Natural law as a grounding for morality  is basic to Roman Catholic ethics, though it is variously embraced or rejected by Protestants.   As contemporary society tries to normalize sexual behavior long considered not just immoral but unnatural, natural law ethics have come back into vogue among those who insist that sexual morality is not just a narrow religious conviction but something applicable to everyone.

Protestant philosopher R. J. Snell has written a new book that attempts a new formulation of natural law, one grounded in love.  After the jump, an excerpt from the book that first explains what we mean by natural law.  (And note how the concept that nature has a “design”–c.f. the intelligent design movement–is integral to the idea.)

Later, I intend to post something on the Christian case against natural law theory, and we can weigh the issues.

An excerpt from R. J. Snell,  The Perspective of Love: Natural Law in a New Mode:via The Meaning(s) of Natural Law | Intercollegiate Review:

In a very helpful essay, J. Budziszewski explains those elements common to all natural law theories. All “share a conviction that the most basic truths of right and wrong . . . are not only right for everyone, but at some level known to everyone by the ordinary exercise of reason. They are an heirloom of the family of man.” Every natural lawyer would agree, he suggests, that basic truths are natural because somehow “embedded into the structure of creation, especially human nature, which includes the structure of the human mind,” and all would agree that this structure obligates or binds. True, known to be true, and right.

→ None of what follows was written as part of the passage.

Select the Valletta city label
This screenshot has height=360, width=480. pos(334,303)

Particularly, he differentiates four aspects commonly affirmed by classical accounts, while new natural law demonstrates less commitment to the second and third: (1) a normative structure to practical reason; (2) an evident design to human nature; (3) the particular aspects of this design and the innate purposes and meanings of the designs; (4) natural consequences or discord to violating the good proper to our nature. As Budziszewski indicates, much of the dispute in the natural law literature between classical and contemporary theories pivots around the status of teleology in nature: does nature reveal design, can design be known absent theological commitments, does design entail normativity and obligation, is the Aristotelian paradigm of final causality still meaningful, is metaphysical biology sensible, and does natural law begin with and ground its conclusions upon nature? In short, what is the status of teleology?

As Leo Strauss articulated in his classic Natural Right and History, commitment to natural right seems reminiscent of a world existing no longer, part of a teleological universe “destroyed by modern natural science” and rejected by the social sciences in the name of “History and in the name of the distinction between Facts and Values.”Given the ateleological universe, historicism, and the fact/value distinction, it might appear quite unreasonable to maintain belief in natural law or natural right, for the intellectual substructure is, as Alasdair MacIntyre put it, echoed by David Bentley Hart, “unacceptable by the dominant standards of modernity.” Yet the cultural and scientific developments noted by Strauss have not resulted in the withering away of either natural right or natural law but instead contributed to a renewed vitality as some thinkers deepen the commonplaces of the tradition while others develop or stretch the tradition in new directions.

[Keep reading. . . .]

I wonder why Roman Catholic theologians, whose whole approach to ethical issues is grounded on natural law (thus, birth control is wrong because the purpose of sex is to conceive children, so any attempt to thwart that process violates nature) are so hostile to intelligent design (that is, purpose, teleology)  as a scientific account of nature.